╭─ Provided passage
Many programmers know how to write SQL queries and how to fetch data from the tables using programming clients and cli. But only a few understand the internal architecture and how databses interacts with storage engines.

Having some understanding of the underlying storage engine used in different databases can be important for data engineer.

While writing SQL, we mostly focus on defining constraints like joins, filters. The database optimizer will figure out the most efficient way to produce the results.

Expectations from Storage Layer

A good storage layer should

  1. Avoid loading anything in memory that will be discarded as part of query processing. Doing this saves I/O cost as well as CPU cost. It also avoids unnecessary deserialization.

  2. Reduce data footprint, so the data costs less to store and is faster to retrieve.

  3. Encodings and compression helps in decreasing I/O costs and increasing CPU cost. However

  4. Cheap decoding techniques.

Pushdown

The implementation details behind the Storage Layer are usually hidden behind what is commonly known as pushdowns.

Projection Pushdown

A projection pushdown consists of reading only the columns requested.

Predicate Pushdown

This consists of avoiding deserializing rows that are going to be discarded by a filter.

Performance of Pushdown

Various storage characteristics will impact the performance of pushdowns. Columnar layouts (for example, Apache Parquet) enable projection pushdowns and better encodings and compression.

Conclusion

We talked about the Data Storage Layer in the database. We listed some properties of what consitutes a good data storage layer and briefly discussed projection pushdown and predicate pushdown.
╰─
╭─ Material
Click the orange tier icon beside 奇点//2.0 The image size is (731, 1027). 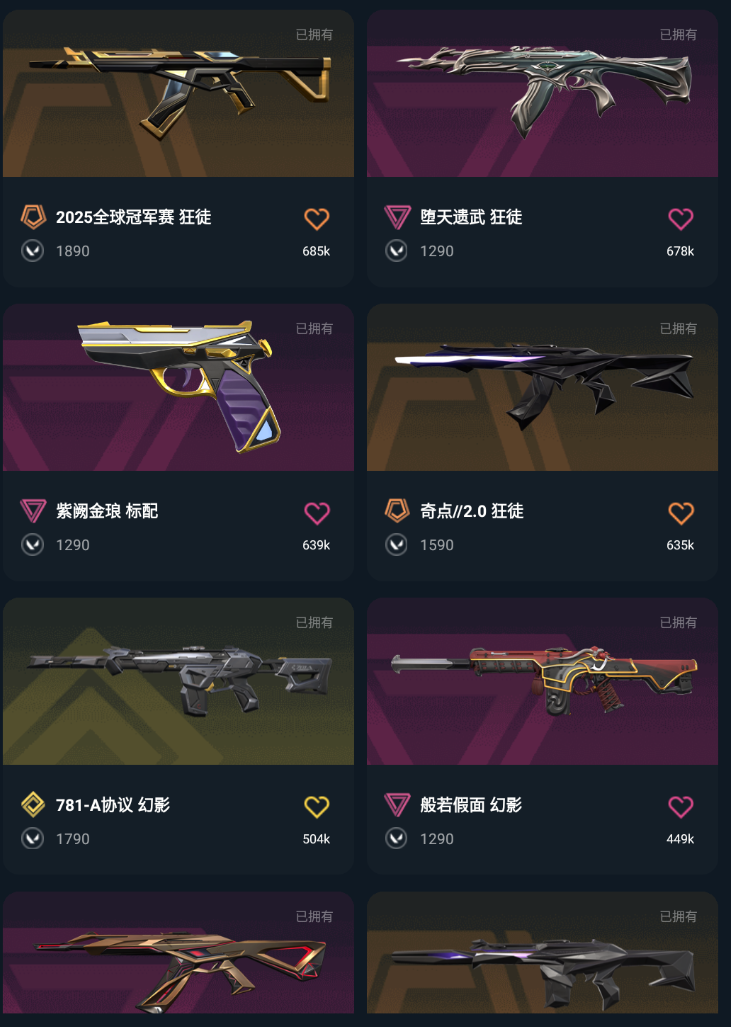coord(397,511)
╰─
╭─ Material
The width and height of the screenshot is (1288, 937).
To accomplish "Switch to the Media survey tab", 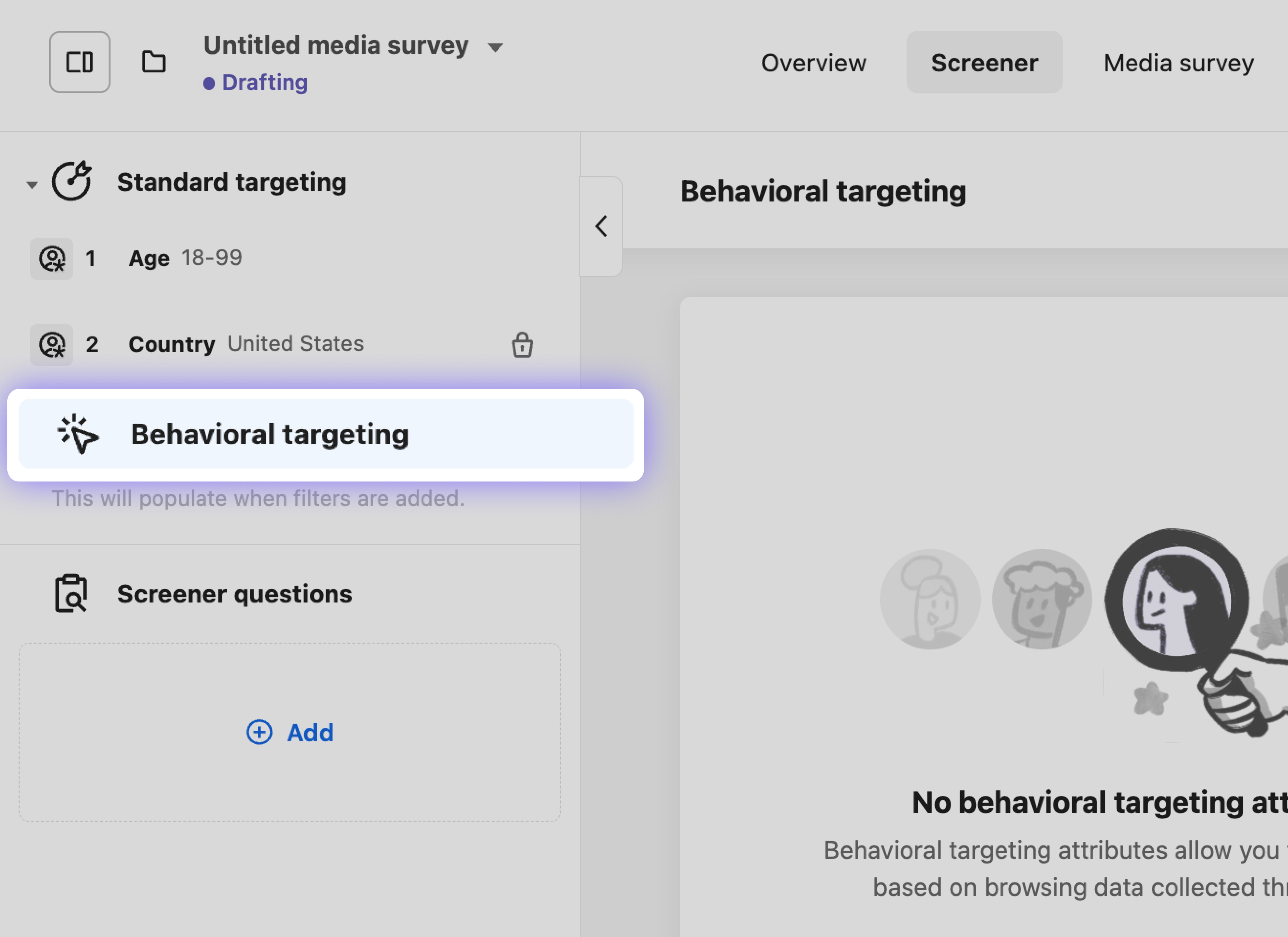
╰─
* [Task list]:
A. From the passage on database storage layers, reproduce word for word the part that opens with the words containing "A good storage" and closes with "known as pushdowns.".
B. In the passage on database storage layers, what does a projection pushdown consist of?

* [Exercise solutions]:
A.
A good storage layer should

  1. Avoid loading anything in memory that will be discarded as part of query processing. Doing this saves I/O cost as well as CPU cost. It also avoids unnecessary deserialization.

  2. Reduce data footprint, so the data costs less to store and is faster to retrieve.

  3. Encodings and compression helps in decreasing I/O costs and increasing CPU cost. However

  4. Cheap decoding techniques.

Pushdown

The implementation details behind the Storage Layer are usually hidden behind what is commonly known as pushdowns.

B. Reading only the columns requested.